* Begin PROVIDED PASSAGE *
Mr. John Chevedden, 2215 Nelson Avenue, No. 205, Redondo Beach, CA 90278, has notified the Company that he will present the following proposal at the 2026 Annual Meeting:
Proposal 5—Independent Board Chairman
Shareholders request that the Board of Directors adopt an enduring policy, and amend the governing documents as necessary including the Corporate Governance Guidelines in order that 2 separate people hold the office of the Chairman and the office of the CEO as soon as possible.
The Chairman of the Board shall be an Independent Director. A Lead Director shall not be a substitute for an independent Board Chairman.
Board of Directors Recommendation

The Board recommends
that you vote
AGAINST
the shareholder proposal requesting an independent board chairman
The Board shall have the discretion to select an interim Chairman of the Board, who is not an Independent Director, to serve while the Board is required to seek an Independent Chairman of the Board on an accelerated basis. This policy could be phased in when there is a contract renewal for our current CEO or for the next CEO transition although it is better to adopt it now.
An independent Board Chairman at all times improves corporate governance by bringing impartiality, objective oversight, and external expertise to board decisions, mitigating conflicts of interest, enhancing transparency, and boosting shareholder confidence.
This detached perspective allows the chairman to focus on shareholder interests, strengthen management accountability, and provide critical checks and balances, ultimately contributing to long-term sustainability and credibility.
Now could be a ripe time for this policy since Stanley Black & Decker stock was at $225 in 2021 and drastically less at only $65 late in 2025 despite a robust stock market.
Plus challenging news reports regarding Stanley Black & Decker emerged in 2025.
SWK total revenue for the first half of 2025 fell to $7.6 billion from $7.8 billion.
The annualized gross impact from tariffs is estimated at $800 million for 2025. To mitigate this, SWK raised prices and plans another price increase in Q4 2025, a strategy that could deter consumers.
* End PROVIDED PASSAGE *
## SET OF TASKS:
1. According to the independent board chairman proposal, what did SWK's total revenue fall to in the first half of 2025?
2. Please reproduce the stretch of the independent board chairman proposal from "Now could be" through "could deter consumers.".
3. Using the independent board chairman proposal, decide whether each statement agrees with it, answering yes or no and quoting the words that decide it: (a) A Lead Director may stand in for an independent Board Chairman. (b) Stanley Black & Decker stock was at $225 in 2021. (c) SWK plans another price increase in Q4 2025.
The lines that follow have no connection to the independent board chairman proposal.
* Begin INFORMATION SHOWN *
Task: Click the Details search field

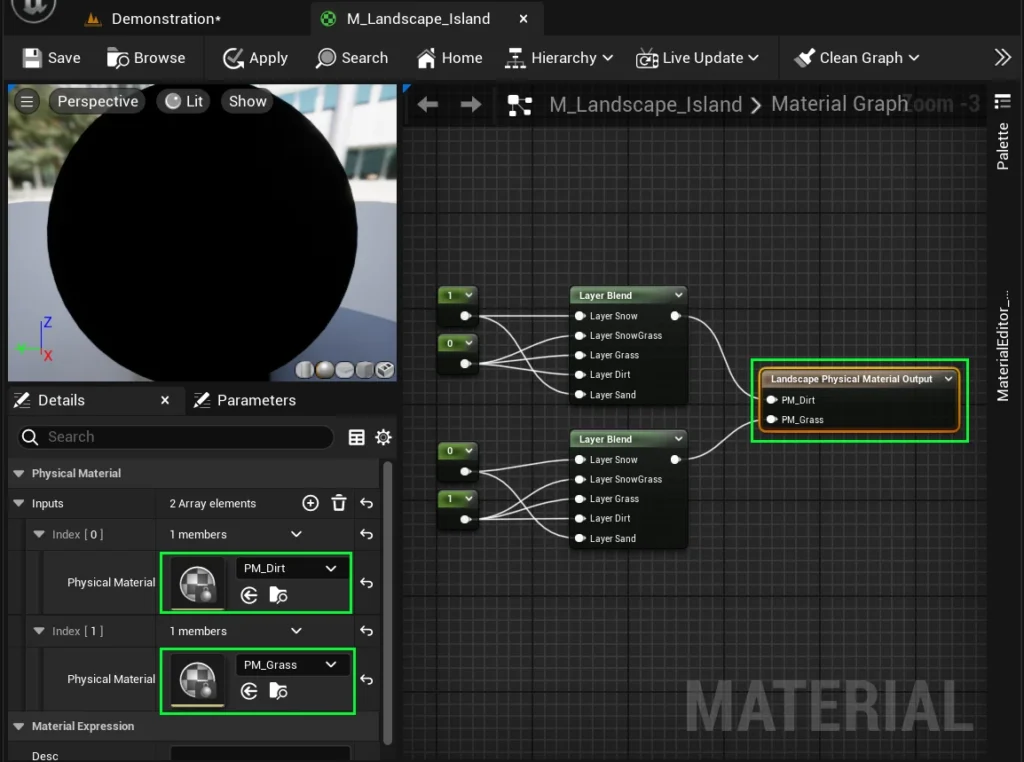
* End INFORMATION SHOWN *
## ANSWERS IN ORDER:
1. $7.6 billion

2.
Now could be a ripe time for this policy since Stanley Black & Decker stock was at $225 in 2021 and drastically less at only $65 late in 2025 despite a robust stock market.
Plus challenging news reports regarding Stanley Black & Decker emerged in 2025.
SWK total revenue for the first half of 2025 fell to $7.6 billion from $7.8 billion.
The annualized gross impact from tariffs is estimated at $800 million for 2025. To mitigate this, SWK raised prices and plans another price increase in Q4 2025, a strategy that could deter consumers.

3.
(a) No: "A Lead Director shall not be a substitute for an independent Board Chairman."
(b) Yes: "Stanley Black & Decker stock was at $225 in 2021"
(c) Yes: "plans another price increase in Q4 2025"